For individual proteins of interest, we gathered homologues using various approaches depending on the level of conservation across taxa. To detect putative Asgard homologues of eukaryotic proteins, we used a combination of tools, including BLASTp104 and the HMMer toolkit (http://hmmer.org/) if HMM profiles were available, and queried a local database containing our 240 archaeal representatives (including all Asgard predicted proteomes). We then investigated the Asgard candidates as following: (1) using them as seed for BLASTp searches against the nr database; (2) 3D modelling using Phyre2 and SwissModel when sequence similarity was low; (3) annotating them using Interproscan (v.5.25-64.0)105, EggNOG mapper (v.0.12.7)106, against the NOG database106, and GhostKoala annotation server107; (4) annotating the archaeal orthologous cluster they belonged to using profile–profile annotation as described above. Eukaryotic homologues were gathered from the UniRef50 database108. Depending on the divergence between homologues, they were aligned using mafft-linsi and trimmed using TrimAl109 (--automated1) or BMGE102, or, in cases where we investigated a specific functional domain, we used the hmmalign tool from the HMMer package with the --trim flag to only keep and align the region corresponding to this domain. When divergence levels allowed, phylogenetic analyses were performed using IQ-TREE with model testing including the C-series mixture models (-mset option)110. Statistical support was evaluated using 1,000 ultrafast bootstrap replicates (for IQ-TREE)109.

Ancestral reconstruction

For the ancestral reconstruction analyses, only a subset of 181 taxa were included (64 Asgard, 74 TACK and 43 Euryarchaea; see Supplementary Table 2 for details). Protein families with more than three members were aligned and trimmed using mafft-linsi (v.7.402)101 and trimAl (v.1.4.rev15) with the --gappyout option109. Tree distributions for individual protein families were estimated using IQ-TREE (v.1.6.5) (-bb 1000 -bnni -m TESTNEW -mset LG -madd LG+C10,LG+C20 -seed 12345 -wbtl -keep-ident)111. The species phylogeny together with the gene tree distributions were subsequently used to compute 100 gene–tree species tree reconciliations using ALEobserve (v.0.4) and ALEml_undated112,113, including the fraction_missing option that accounts for incomplete genomes. The genome copy number was corrected to account for the extinction probability per cluster (https://github.com/maxemil/ALE/commit/136b78e). The missing fraction of the genome was calculated as 1 minus the completeness values (in fraction) as estimated by CheckM (v.1.0.5) for each of the 181 taxa67. Protein families containing only one protein (singletons) were considered as originations at the corresponding leaf. The ancestral reconstruction of 5 protein families that included more than 2,000 proteins raised errors and could not be computed. The minimum threshold of the raw reconciliation frequencies for an event to be considered was set to 0.3 as commonly done114,115,116,117 and recommended by the authors of ALE (G. Szölősi, personal communication).

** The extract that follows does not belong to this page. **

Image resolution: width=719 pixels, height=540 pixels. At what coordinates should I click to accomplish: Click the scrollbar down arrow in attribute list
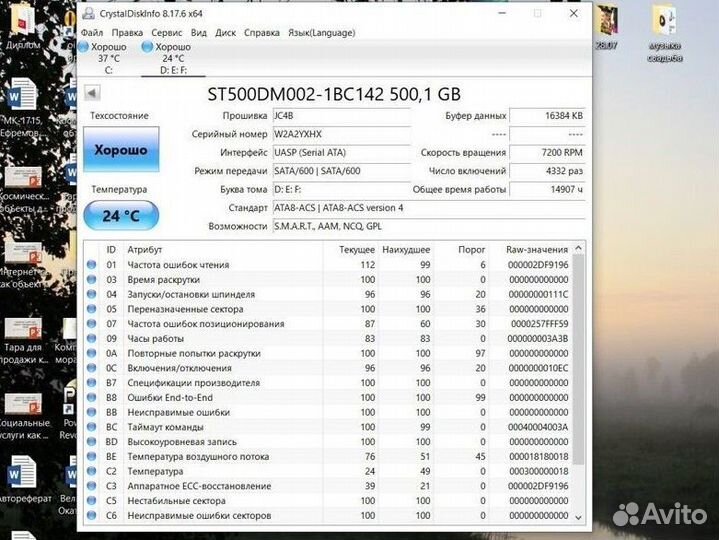tap(580, 517)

Ancestral metabolic inferences

Metabolic reconstruction of the Asgard ancestors was based on the inference, annotation and copy number of genes in ancestral nodes. The presence of a given gene was scored if its copy number in the ancestral nodes was above 0.3. A protein family was scored as ‘maybe present’ if the inferred copy number was between 0.1 and 0.3. The protein annotation of each of the clusters containing the ancestral nodes was manually verified for each of the enzymatic steps involved in the pathways, as detailed in Supplementary Table 4.

Reporting summary

Further information on research design is available in the Nature Portfolio Reporting Summary linked to this article.